Sunday, April 30, 2006

So Close

Who was that fat guy on the mound yesterday? Livan Hernandez pitched like the Livan of last year, finally holding the opposing team down. He got into a little bit of trouble in the first inning, allowing one run only because Jose Guillen dropped a can of corn. Seven innings, one unearned run, and no homers! I'll take it!

I only caught a few bits of the game, but from what I saw, Livan's velocity looked up. It looked like he was finally driving off his knee. A start or two back, after the game, he mentioned that he was finally at a point where he had to start trusting his leg. I guess yesterday was it.

A few extra MPH allows Livan to get the fastball by hitters occasionally, but what it really does is enhance his breaking pitches. With a greater variation between his two-seamer and his slider, he's really upsetting timing. He didn't strike out a ton, just four, but he allowed just three hits, too with two of those coming in that first inning.

  • Despite the bright side of pitching, the Nats still lost. Albert Pujols' late homer gave the Cardinals a one-run lead heading into the ninth.

    With two outs, the Nats loaded the bases on three straight walks, with Nick Johnson heading to the plate. Inexplicably, he swung at the first pitch. Worse, he tapped it weakly back to the pitcher. Game over!

    I can understand Nick's thinking in wanting to be aggressive there, but if you're going to swing, you've gotta hit a liner to the wall; it can't be a weak grounder. Inexcusable, but it does win him a Lame Duck. He went 0-5 and is 'down' to .352.

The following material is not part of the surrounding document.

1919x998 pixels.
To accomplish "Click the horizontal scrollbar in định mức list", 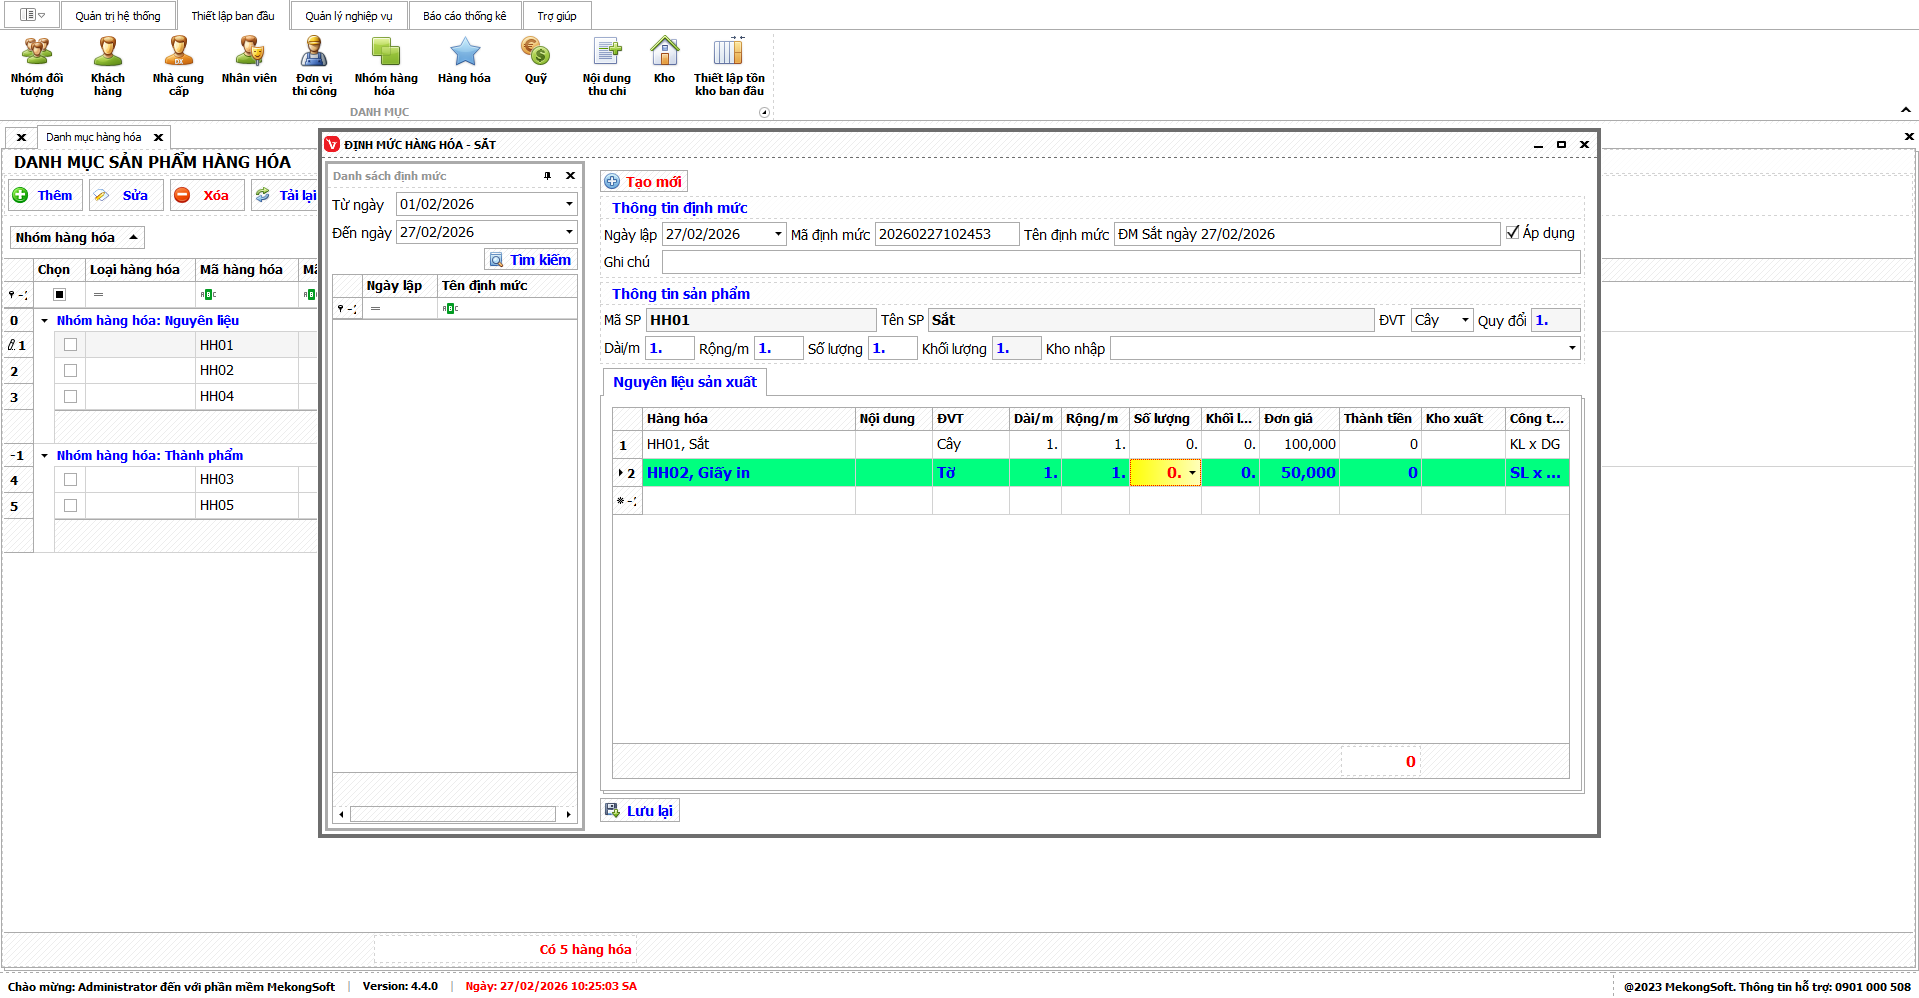I will [454, 814].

  • Friday night's game shows what happens when the Nats face a pitcher who's struggling to throw strikes. They beat the bejeesus out of him. Nick Johnson and Ryan Zimmerman ripped two-run homers in the first, and the Nats cruised to an easy victory.

    Tony Armas had another effective outing, pitching six innings and getting five Ks. His slider is really biting this year, a sign that his elbow must really be feeling good, allowing him to get the proper torque on the pitch. He doesn't go very deep into games, but he's put the Nationals in a spot to win each of his games -- and that's all you can ask from a pitcher.

  • Royce Clayton sputted to life, hitting the ball hard for two doubles. He threw in another walk, only his second non-intentional BB of the year. Very quietly, Clayton's had a decent week, not that it's helped the Nats much in the win column.

  • Ryan Zimmerman wins the Majority Whip, not just for his homer, but for his tremendous defensive play in the seventh inning. He leaped high to his right, snaring a sure-to-be double as he stretched out his body as far as it would go. He stood up, took his time, and tossed the ball back to first for the sure double-play -- afterall, the runner was positive that the ball was in the corner! But his throw came short, pulled NJ way out in front of the bag, and forced Johnson to dive to tag the unlucky John Rodriguez, completing the double play. (Video)

    This catch was almost as good as the one he made last week, when he ran far down the line to make a diving catch as the ball floated in over his head.

  • Zach Day gets the start today, and Randy St. Claire thinks he's ready. They tweaked his arm angle a bit, lowering it to take some strain off his shoulder. Day's been hit hard this year, but a sinkerball pitcher in Coors just isn't going to work. The sinker works because of the movement, and movement is lessened in the altitude. It was pretty much a match made in hell.

    That being said, Day and Robinson are oil and water. Frank has to hate the kid, because he lacks fire. Day doesn't come across as overly confident, even as he's had a track record of success. Pitching, despite what Frank thinks, isn't necessarily about being a man. Walks aren't a moral failing, and Frank needs to let pitchers work out of their own mess sometimes. The two had a bit of a fallout last year, ultimately leading to Day's trade, and it'll be interesting to see if they can put it behind them, and if Day can regain the form he had two years ago, when he looked like he was on his way to being a strong #3 pitcher.